Wednesday, November 15th

Place: Palacio de Congresos

  • 09:00 - 10:15 Speech in Spoken Dialogue Systems
    M. Inés Torres Download slides
    In classical approaches for Spoken Dialogue Systems (SDSs), audio signals are initially decoded into word sequences by Automatic Speech Recognition systems (ASR). Subsequently, Natural Language Processing (NLP) techniques are applied to understand the user and finally respond accordingly. However, this approach ignores crucial information embedded in speech signal, such as the speaker’s emotional mood and prosody, or the environmental noise level, which could be essential for enhancing dialogue strategies. In this presentation, we will emphasise the significant role of the information encoded in the audio signal. In this framework, we will additionally introduce some hybrid architectures that include both classical modules and novel end-to-end models.
  • 10:15 - 11:00 Understanding ChatGPT: Technology, Trends and Challenges for Conversational Systems (Part 1)
    Luis Fernando D'Haro Download slides
    Conversational systems such as ChatGPT have become a trending technology due to their ability to provide seamless, personalized, and engaging experiences to users. Thanks to the widespread use of messaging apps, voice assistants, and the mass access to outstanding DNN-based models, these systems are transforming the way we interact with technology, between each other, and how industries also provide very accessible and customizable services to final users.
    In this class, we will first understand the technology at a high level, understanding their strengths and limitations; then moving into the current trends and open challenges, including automatic evaluation, ethical aspects, and some pointers to the current models and trends for open and task-oriented dialogue systems. Finally, some personal experiences and current research will be shown along the topics to describe the efforts we are doing in Spain to also advance and shape the future of conversational systems.
  • 11:00 - 11:30 Coffee Break
  • 11:30 - 13:00 Understanding ChatGPT: Technology, Trends and Challenges for Conversational Systems (Part 2)
    Luis Fernando D'Haro

  • 13:00 - 15:00 Lunch Break

  • 15:00 - 18:00 Automatic Dialogue Evaluation for Conversational Systems
    Luis Fernando D'Haro Download slides Download tutorial files
    For a long time, conversational systems (chatbots) have attracted significant interests from both academia and industry.
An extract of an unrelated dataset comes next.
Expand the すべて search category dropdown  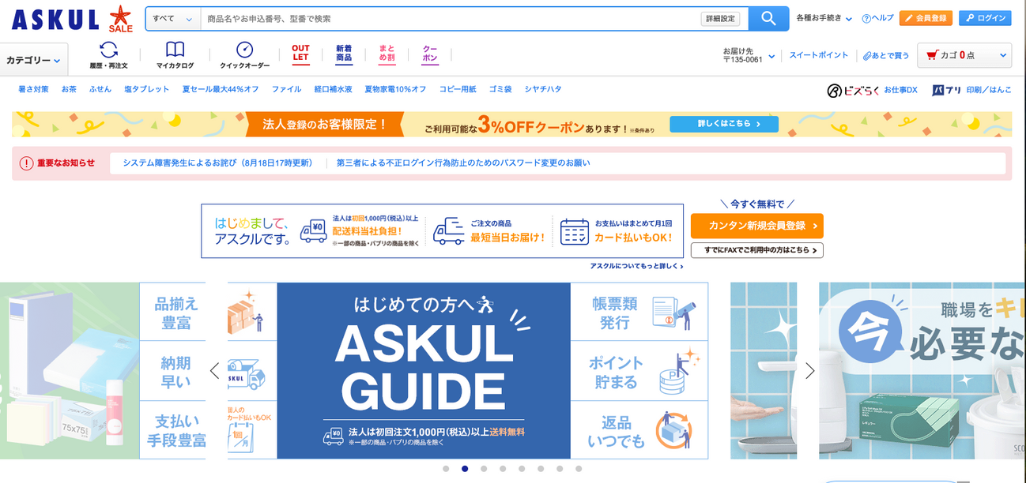pos(172,18)
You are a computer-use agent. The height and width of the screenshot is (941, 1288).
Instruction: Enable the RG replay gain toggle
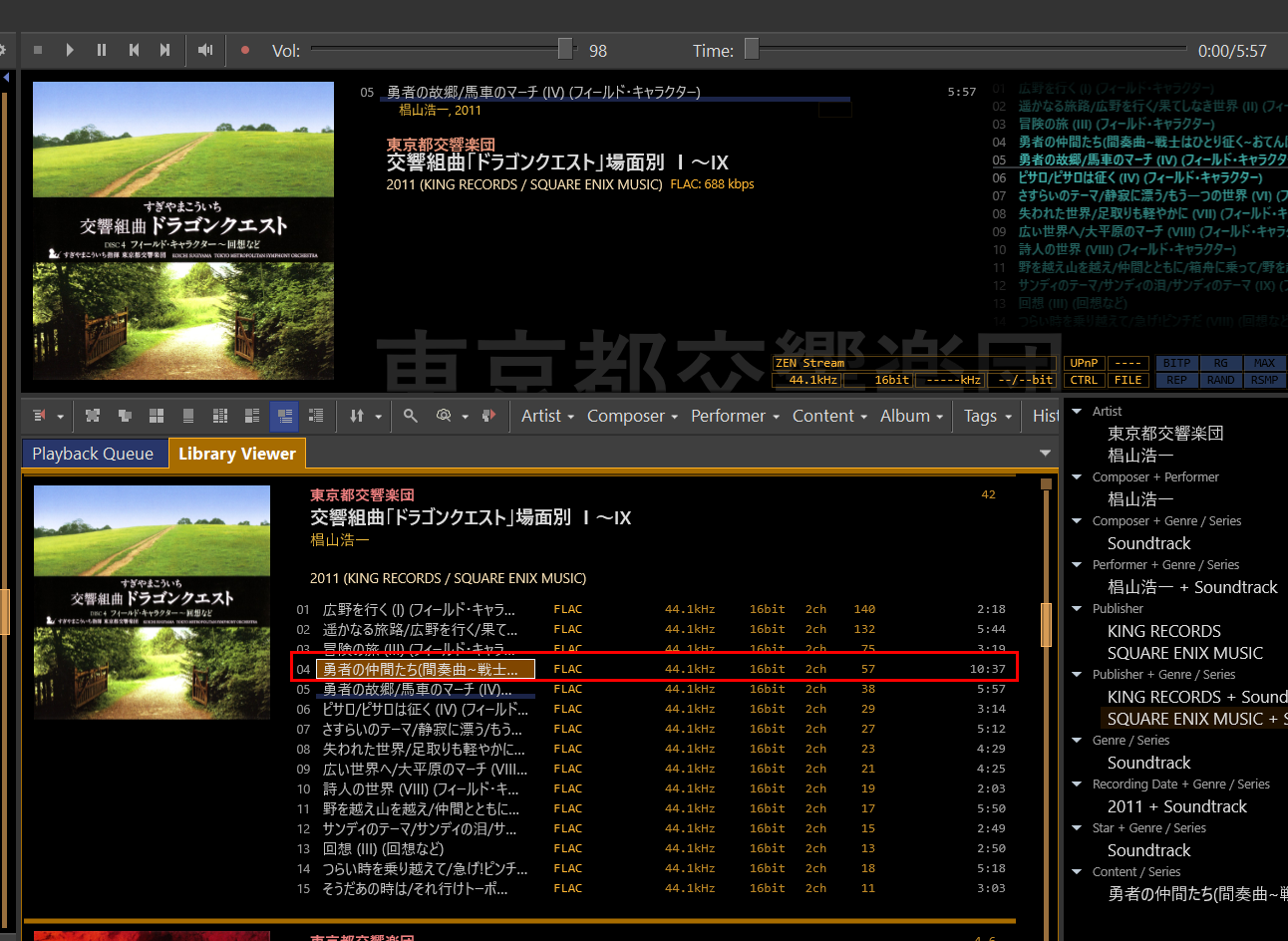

The widespread usage of ChatGPT last year brought even more attention, from both the public and researchers, especially for generative models and open-domain dialogue systems. However, current metrics are not fully aligned with the training process in such systems; where performance is mainly measured by using extensive human evaluations, which is both time- and cost- intensive. Hence, it is important for researchers and practitioners to know and understand the existing proposed automatic evaluation metrics.
    In this class, we will first describe the existing taxonomy of dialogue evaluation and standard benchmarks. Then, we will present the various common NLG metrics that are used in dialogue evaluation and the problems associated with them. Next, we will see the newly established proposed reference-free, and model-based metrics. After that, we will describe the future research directions. Finally, we will perform some hands-on tasks to be able to understand and practice the different aspects of the pipeline for evaluating dialogue systems.

Thrusday, November 16th

Place: Palacio de Congresos

  • 09:00 - 11:00 hands-on workshop: Conversational Systems Development with RASA, Part 1
    M. Inés Torres, Javier Mikel Olaso, Zoraida Callejas Rasa folder
    RASA is the leading open source platform for conversational systems development. Throughout the two lab sessions, we will embark on a hands-on exploration of the fundamental components that constitute the RASA ecosystem. We will examine RASA's core functionalities, such as intent recognition, entity extraction, and dialogue management using interactive stories, all with an emphasis on best practices. Through practical exercises and challenges, you will gain experience in designing and training conversational models within the RASA framework, resulting in a fully functional system.
  • 11:00 - 11:30 Coffee Break
  • 11:30 - 13:00 hands-on workshop: Conversational Systems Development with RASA, Part 2
    M. Inés Torres, Javier Mikel Olaso, Zoraida Callejas
    RASA is the leading open source platform for conversational systems development. Throughout the two lab sessions, we will embark on a hands-on exploration of the fundamental components that constitute the RASA ecosystem. We will examine RASA's core functionalities, such as intent recognition, entity extraction, and dialogue management using interactive stories, all with an emphasis on best practices. Through practical exercises and challenges, you will gain experience in designing and training conversational models within the RASA framework, resulting in a fully functional system.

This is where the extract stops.